··· GIVEN RECORDS

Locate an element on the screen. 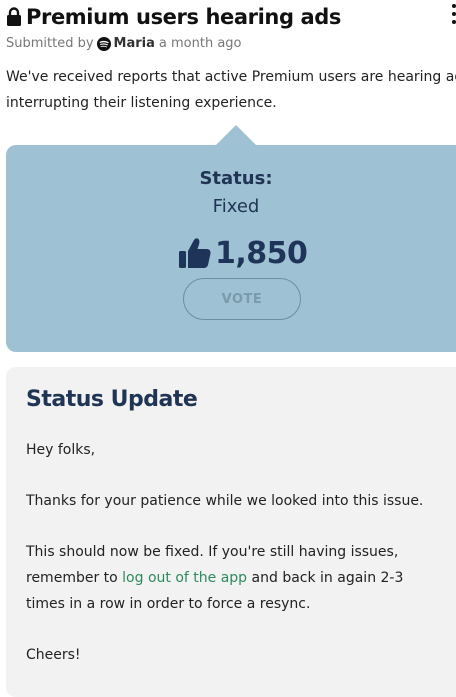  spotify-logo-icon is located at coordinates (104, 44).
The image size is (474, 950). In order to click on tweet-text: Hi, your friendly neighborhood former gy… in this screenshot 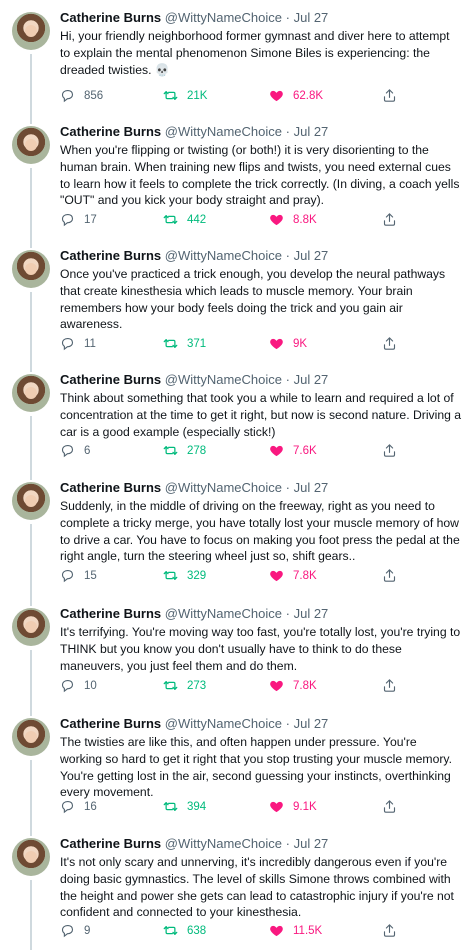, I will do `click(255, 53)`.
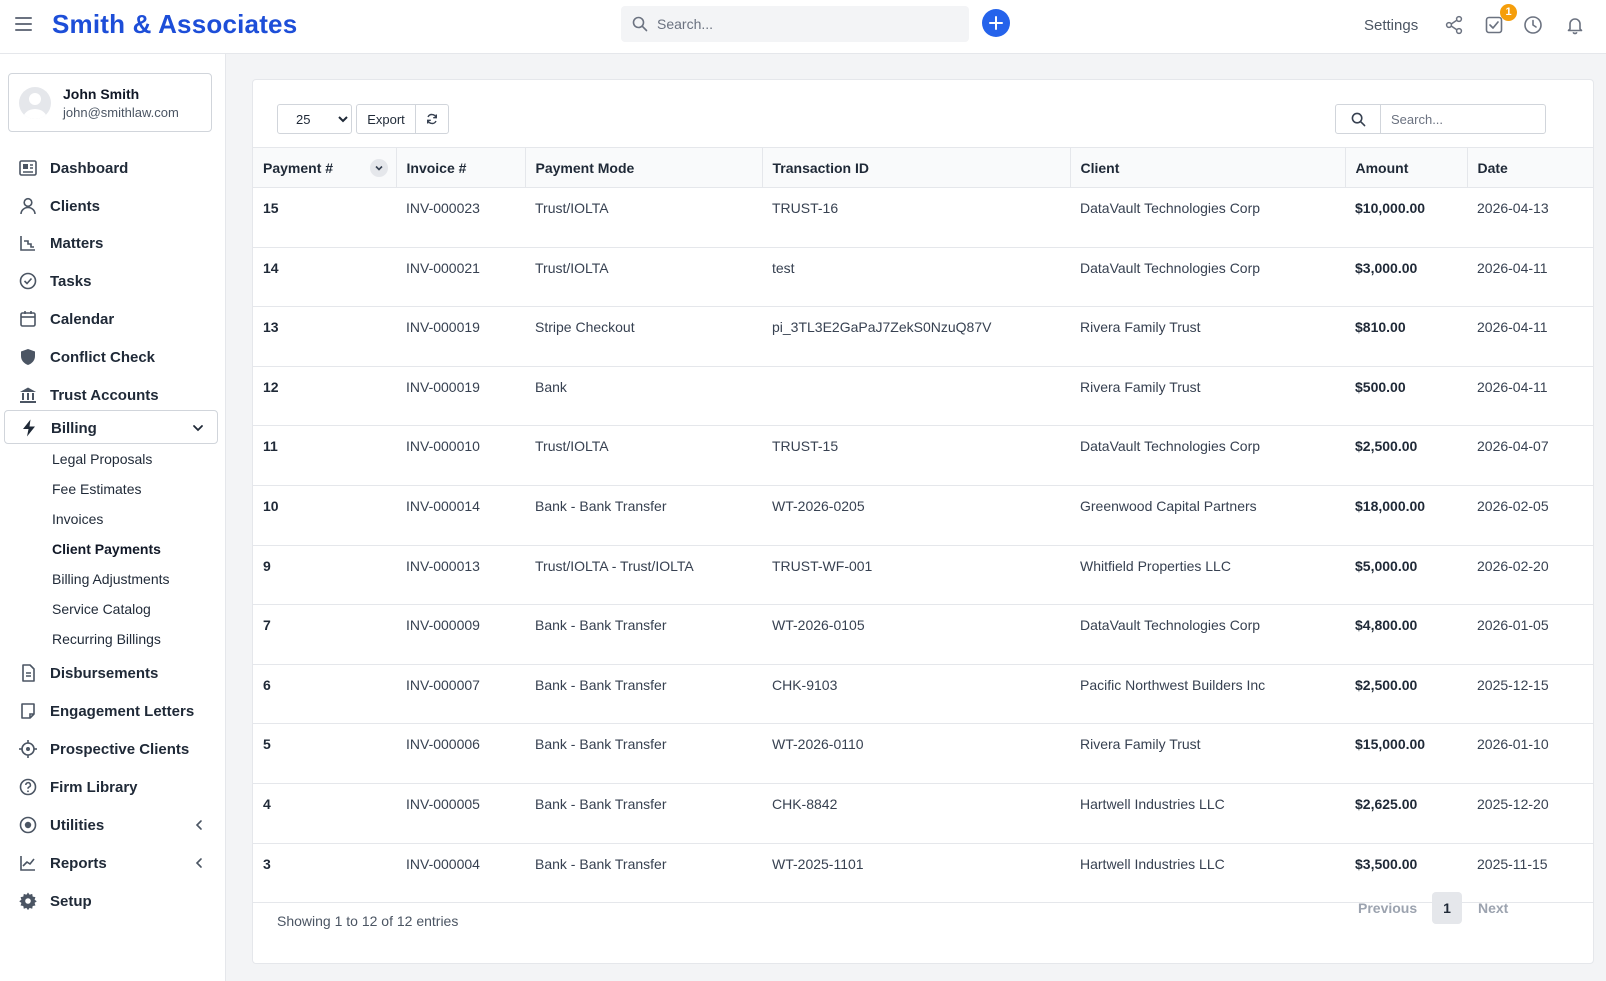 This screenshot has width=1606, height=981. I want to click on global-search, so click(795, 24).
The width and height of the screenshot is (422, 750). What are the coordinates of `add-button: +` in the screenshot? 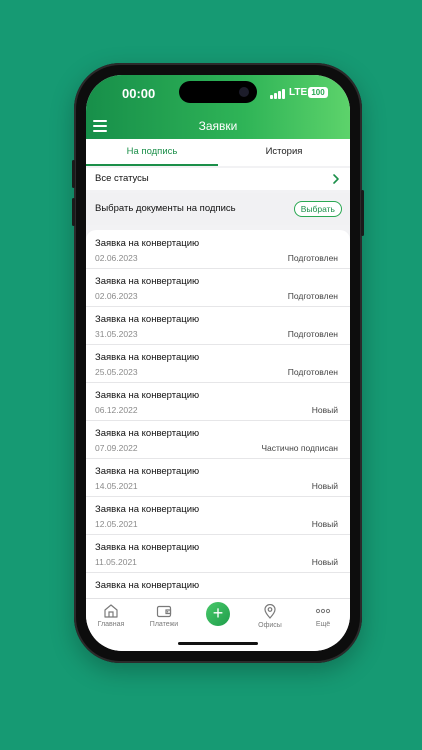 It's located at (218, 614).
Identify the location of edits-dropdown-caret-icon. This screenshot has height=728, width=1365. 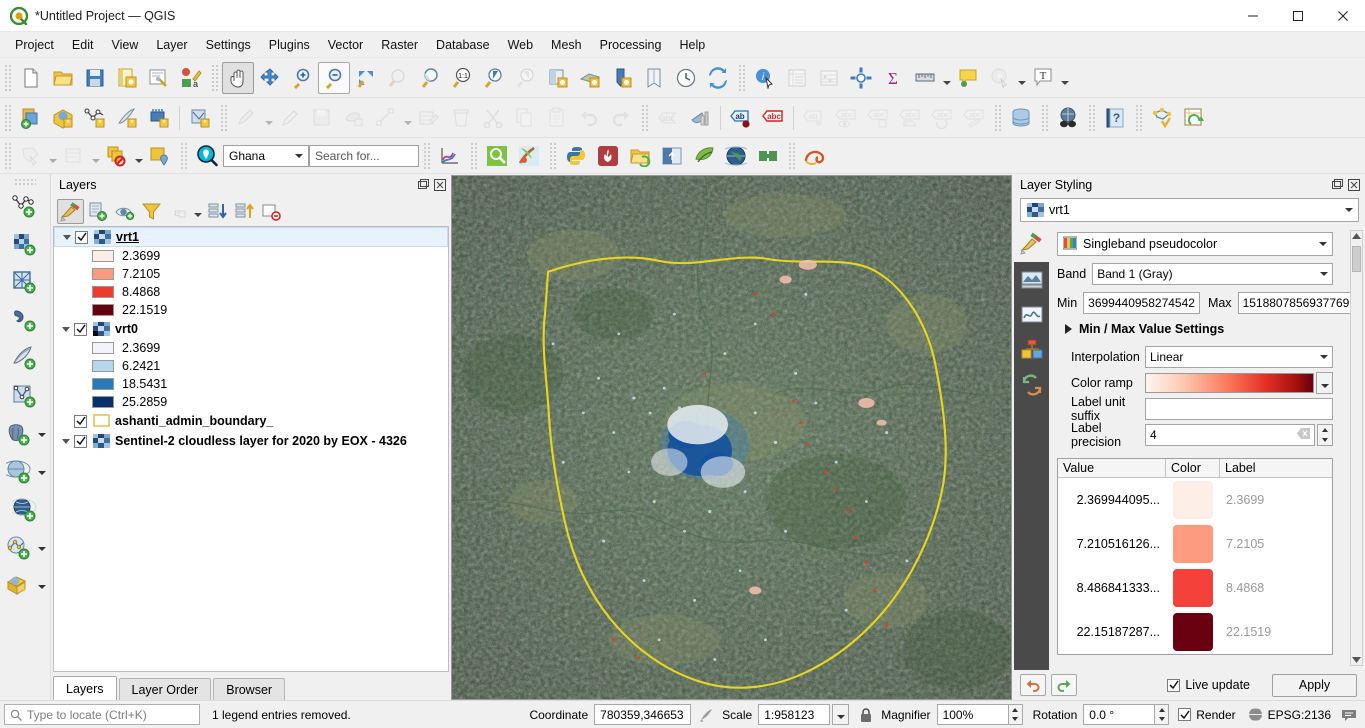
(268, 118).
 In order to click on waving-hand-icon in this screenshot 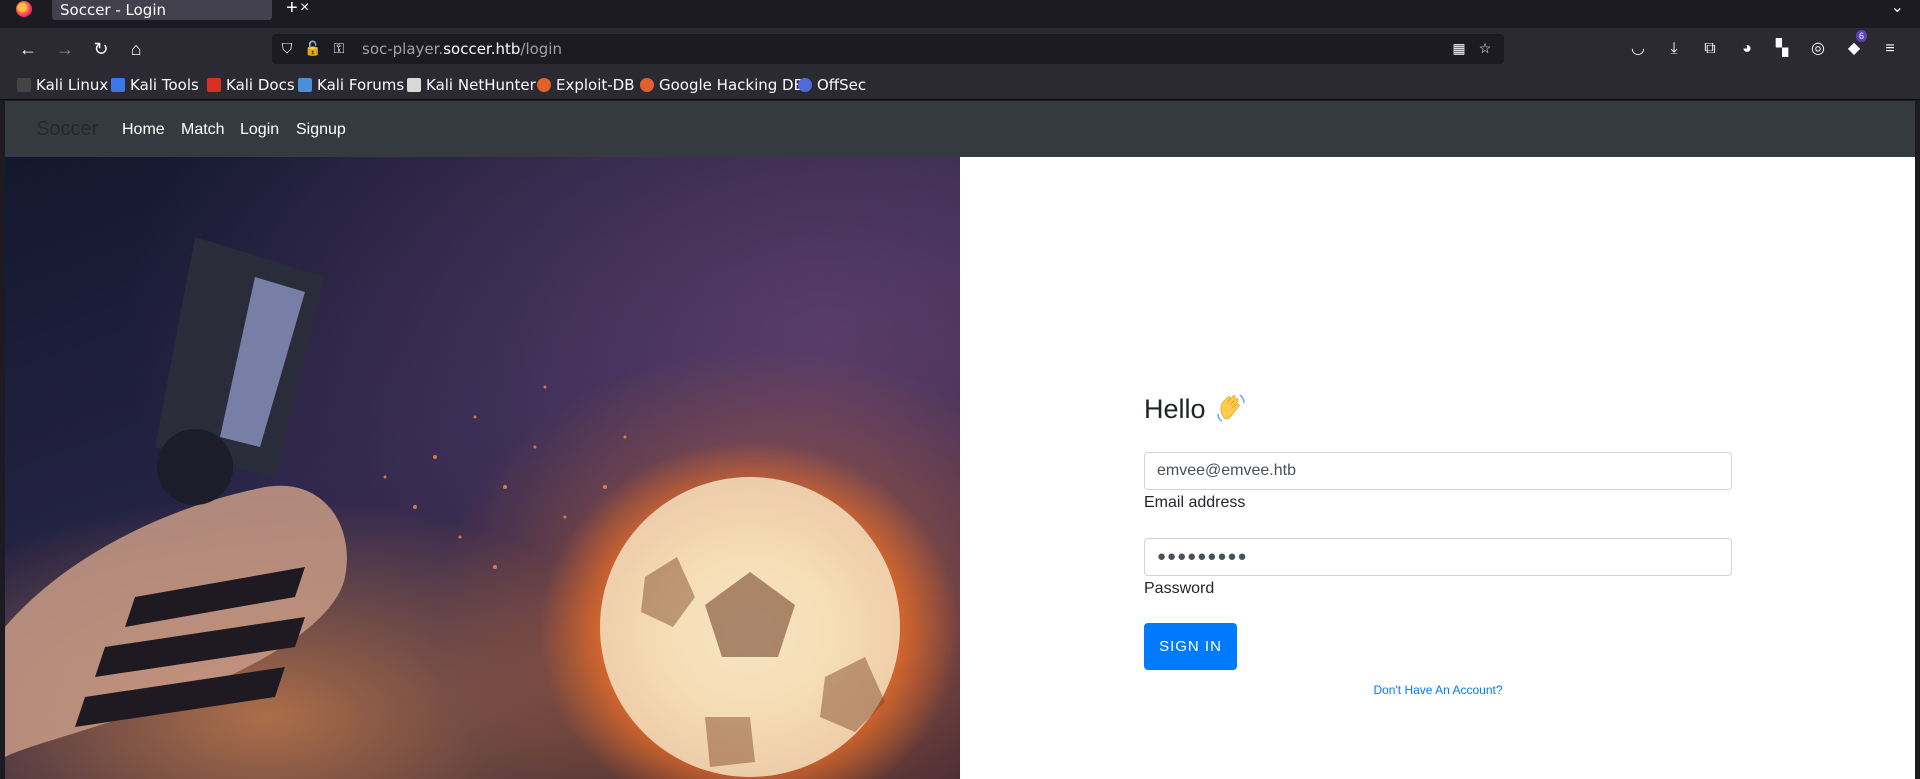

······

_PROBLEM REQUIREMENTS_
Can you reproduce the entries word for word, from the line containing "Identify the location" through the end of the entries, both ends included, with the pictures left out?

_REPLY TO THE TASK_
Identify the location of edits-dropdown-caret-icon. This screenshot has height=728, width=1365. 
(268, 118).
 In order to click on waving-hand-icon in this screenshot 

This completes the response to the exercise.